I definitely don’t think it’s a venting issue, the bubbles are too fine and are forming even in smooth totally vertical sections of the mold. I definitely could have waiting longer after shaking the components, but by the time I did the second pour it had been over an hour. What I’m noticing is when I measure out the A and B, each component separately doesn’t have bubbles, it’s when I combine them. Even before I stir. Maybe it really is just too humid? I’m just hoping the pressure pot will get rid of them.
 
Looks phenomenal! Especially the red on the button!! What was the red you used?
It’s one of the small Tamiya lacquer bottles LP-46 metallic red. I bought 5 different reds to try and of the 3 I have tried, this was the best so far. I’ll post all the painting info once I’ve got it all nailed down.
 
I definitely don’t think it’s a venting issue, the bubbles are too fine and are forming even in smooth totally vertical sections of the mold. I definitely could have waiting longer after shaking the components, but by the time I did the second pour it had been over an hour. What I’m noticing is when I measure out the A and B, each component separately doesn’t have bubbles, it’s when I combine them. Even before I stir. Maybe it really is just too humid? I’m just hoping the pressure pot will get rid of them.

On the east coast it's been ridiculously humid. I have a dehumidifier running in my shop 24/7 right now. I empty about 8 gallons of water out of it every morning.

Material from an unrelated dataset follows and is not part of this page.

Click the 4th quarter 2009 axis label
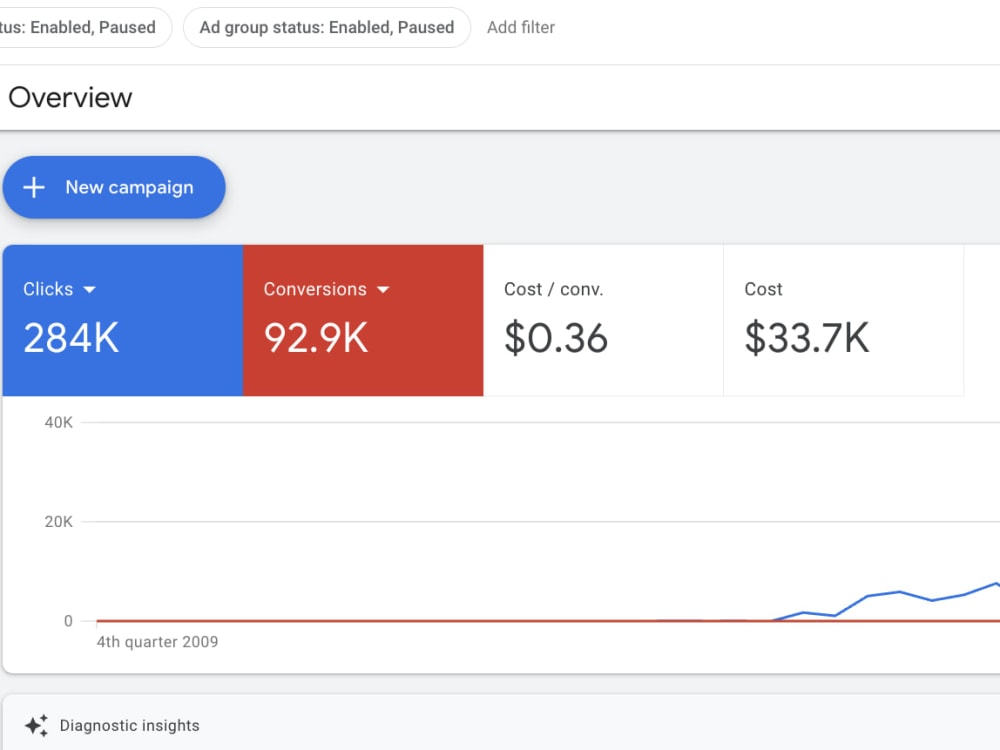 (x=157, y=642)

Bubbles mean gases are getting trapped. Venting is important, even with a pressure pot. If you're still getting bad bubbles with the pressure pot, maybe try a dehumidifier.
 
It’s one of the small Tamiya lacquer bottles LP-46 metallic red. I bought 5 different reds to try and of the 3 I have tried, this was the best so far. I’ll post all the painting info once I’ve got it all nailed down.
The red is tricky. And photos don’t always capture what we imagine the color is in our mind. Plus, the painted red buttons are NOT a great match to the anodized red of the original port plug. The painted buttons are closer to maroon than red.

There is a virtually perfect match in Rustoleum Satin Claret Wine 334062. I went through a LOT of different paint options, and even considered mixing custom paint, before finding that product which is basically perfect. Dewy I believe you own one of my Project M hilts. The red buttons on those hilts were anodized red, but then also painted with that color on top.

You can see how stark the difference is, comparing a painted resin button with its more maroon hue, to a nice anodized button with its much brighter red.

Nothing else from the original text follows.